TMS570LS10106: Device Errata Question: DCAN#22

Amanda Ross95

Part Number: TMS570LS10106
Other Parts Discussed in Thread: HALCOGEN

Hello there,

I have a customer who is currently witnessing behavior similar to that which is listed in the DCAN#22 Errata for the device but their situation is a bit different and I just wanted to clarify a couple thing to make sure this could be attributed to that. Here's what they're seeing as well as their set-up..
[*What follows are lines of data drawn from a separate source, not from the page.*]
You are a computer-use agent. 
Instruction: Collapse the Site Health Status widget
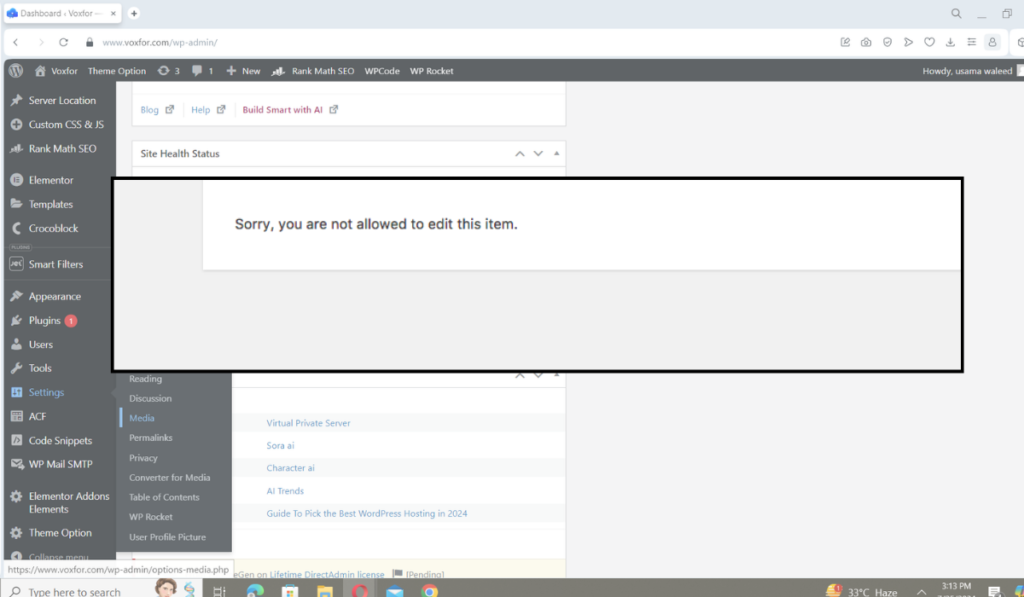(554, 153)
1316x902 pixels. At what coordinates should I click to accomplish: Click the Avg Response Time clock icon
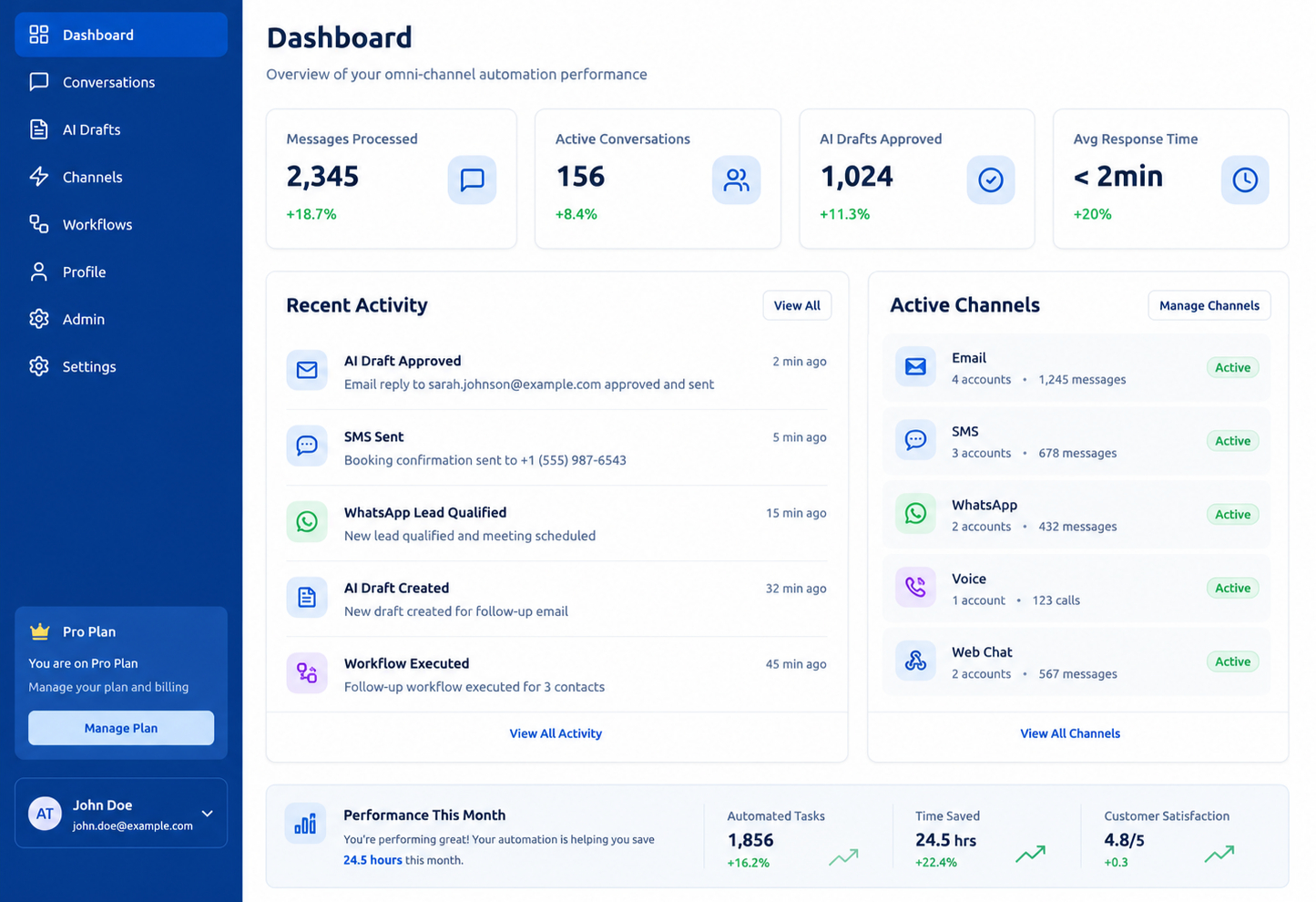click(x=1244, y=179)
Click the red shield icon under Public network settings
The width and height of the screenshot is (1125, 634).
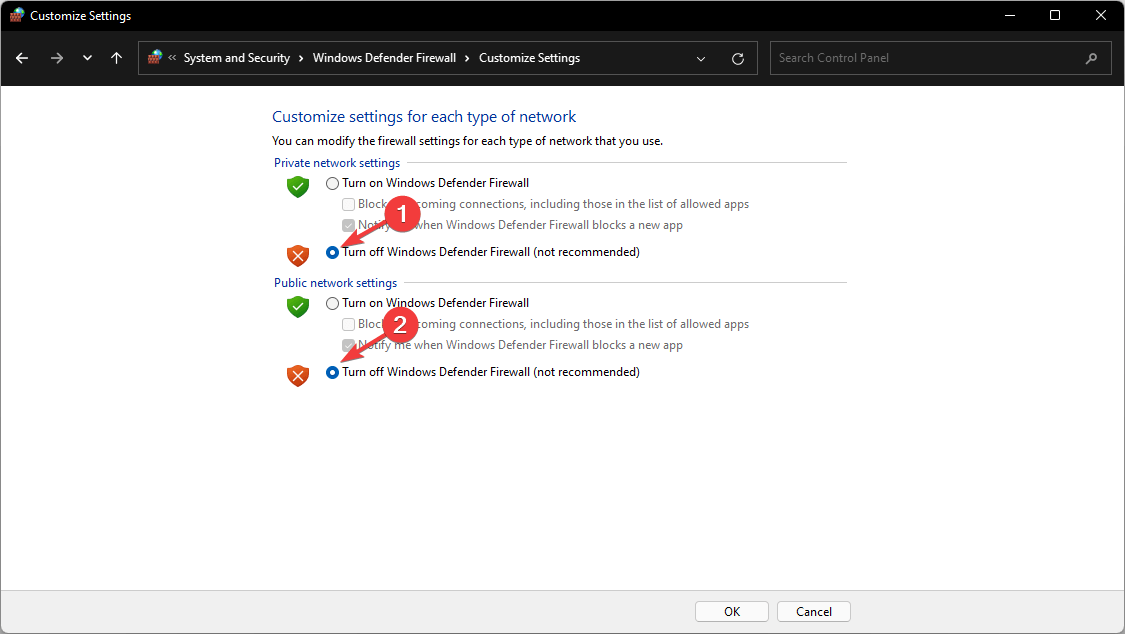(297, 374)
1. Another module will send a can frame that matches one of the filters we have configured

2. Then the controller will notify that it has received a message

3. The message within the controller has the right ID and frame length but an incorrect payload

4. there might be a pattern of the data that is corrupted but we havent identified it yet

So this matches the errata description to a T...However, they do not place the module into INIT other than the CAN_INIT call which is generated by Halcogen.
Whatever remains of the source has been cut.